Building upon an earlier brief, our analysis now includes the cost of providing rental assistance in all 50 states. We show these two estimates in terms of aggregate cost and cost per household. For both methods, we estimate costs with state unemployment benefits, with federal unemployment benefits (the CARES Act $600 weekly supplement), and without unemployment benefits. In this blog post, we highlight this analysis by comparing three states: Florida, Michigan, and Idaho (view data for all 50 states plus DC in this PDF).
Florida had one of the highest rates of rental cost burden among residents before the current economic crisis. Without state or federal unemployment insurance, we estimate it would cost more than $1 billion per month in rental assistance to alleviate rent burden for all of Florida’s estimated 2.6 million renter households, 55 percent of whom were cost burdened before COVID-19-related unemployment.
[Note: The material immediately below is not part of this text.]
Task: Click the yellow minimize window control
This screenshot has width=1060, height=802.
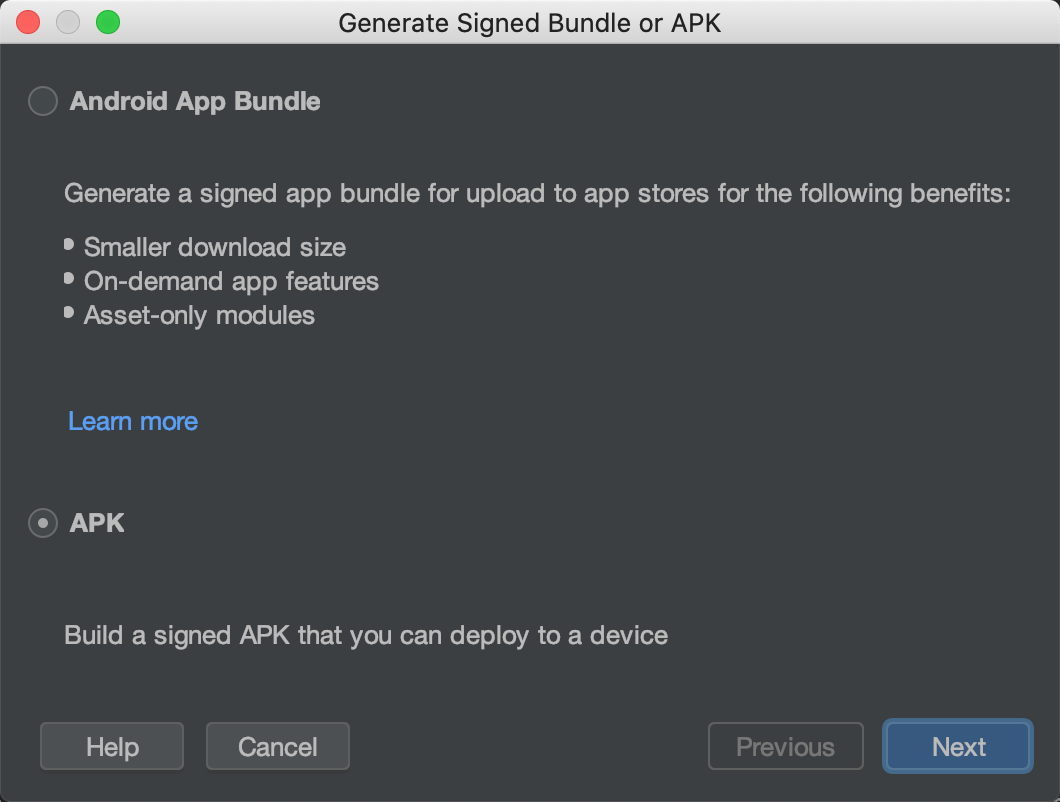Action: tap(68, 22)
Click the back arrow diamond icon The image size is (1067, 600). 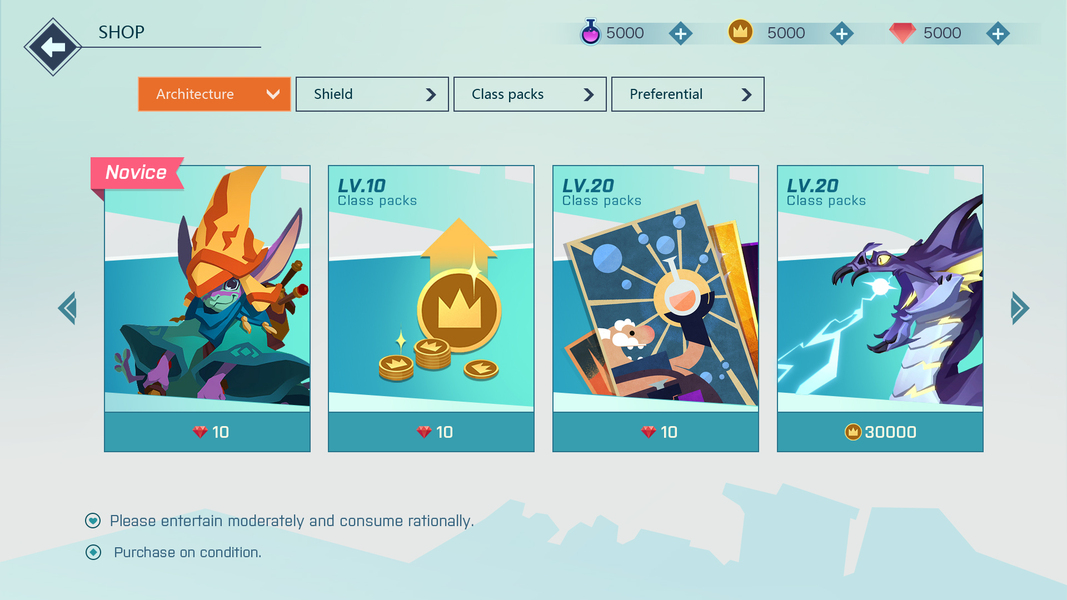point(52,47)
It would cost $330 million per month to return the 500,000 renter households who lost their jobs in recent months to their precrisis levels of rent burden, again without unemployment assistance.
Renter households in Michigan were hit particularly hard by the current economic downturn because many of the state’s renters worked in the food services and transportation industries, both of which were especially susceptible to recent employment shocks. In Michigan, we estimate nearly 31 percent of renter households experienced at least one job loss in the past few months. Without state or federal unemployment insurance, it would cost $380 million per month in rental assistance to alleviate rent burden for Michigan’s estimated 1.1 million renter households and $187 million per month to return the 350,000 renter households who lost their jobs in recent months to their precrisis rent burden.
If renter households in Florida had an exceptionally high cost burden before the crisis and renter households in Michigan lost their jobs at high rates, what does this mean for states with lower housing cost burdens and fewer job losses? Idaho’s share of cost-burdened renter households was less than the national average before the crisis, and recent US Census Bureau data show only 15 percent of households in Idaho haven’t been able to pay rent or have little or no confidence in their ability to pay going forward.
Because Idaho is a small state, its topline figures on the monthly cost of assistance are also smaller. Without state or federal unemployment insurance, we estimate it would cost $48 million per month in rental assistance to alleviate rent burden for Idaho’s estimated 187,000 renter households, 45 percent of whom were previously cost burdened, and $15 million per month to return the 37,000 renter households who lost their jobs in recent months to their precrisis rent burden.
Our analysis reveals the widespread need for rental assistance, both because of hardship stemming from COVID-19 and gaps in assistance that existed before the crisis began, and can inform Congress’s deliberations for how to extend or expand rental assistance. Though estimates vary across states, renters in every state need additional assistance to prevent the worst outcomes. With the expiration of the CARES Act unemployment assistance on July 31, renters in every state will need additional support, and this support could help prevent widening racial and economic disparities.